EXERCISE.
In the data below, retype exactly the line that contains "Given: Set Display in JSM to Yes" and every line after it, through the last.

(Dataset entries)
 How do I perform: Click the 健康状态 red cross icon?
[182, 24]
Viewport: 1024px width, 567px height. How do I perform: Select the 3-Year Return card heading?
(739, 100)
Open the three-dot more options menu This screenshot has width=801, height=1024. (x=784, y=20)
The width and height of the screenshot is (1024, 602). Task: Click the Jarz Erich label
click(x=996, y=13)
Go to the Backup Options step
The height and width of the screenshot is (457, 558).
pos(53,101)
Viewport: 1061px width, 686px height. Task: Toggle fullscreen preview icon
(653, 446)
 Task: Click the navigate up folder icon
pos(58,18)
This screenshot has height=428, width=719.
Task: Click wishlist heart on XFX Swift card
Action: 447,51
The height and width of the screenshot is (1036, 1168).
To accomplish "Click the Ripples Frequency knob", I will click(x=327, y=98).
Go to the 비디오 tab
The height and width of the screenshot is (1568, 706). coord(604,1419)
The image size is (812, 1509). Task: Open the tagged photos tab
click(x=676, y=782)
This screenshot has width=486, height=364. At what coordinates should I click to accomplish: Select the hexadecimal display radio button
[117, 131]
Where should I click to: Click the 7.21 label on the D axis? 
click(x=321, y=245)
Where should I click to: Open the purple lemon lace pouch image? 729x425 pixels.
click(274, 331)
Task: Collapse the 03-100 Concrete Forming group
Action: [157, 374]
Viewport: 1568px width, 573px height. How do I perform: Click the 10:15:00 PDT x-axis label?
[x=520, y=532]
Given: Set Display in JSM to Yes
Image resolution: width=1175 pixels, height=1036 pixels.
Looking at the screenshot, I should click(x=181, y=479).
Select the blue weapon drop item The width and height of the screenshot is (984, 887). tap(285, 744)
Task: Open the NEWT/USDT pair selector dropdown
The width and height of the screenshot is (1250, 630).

ANSWER SECTION.
Given: Set Display in JSM to Yes
Image resolution: width=1175 pixels, height=1036 pixels.
Looking at the screenshot, I should click(x=181, y=479).
Select the blue weapon drop item The width and height of the screenshot is (984, 887). tap(285, 744)
Task: Open the NEWT/USDT pair selector dropdown
The width and height of the screenshot is (1250, 630).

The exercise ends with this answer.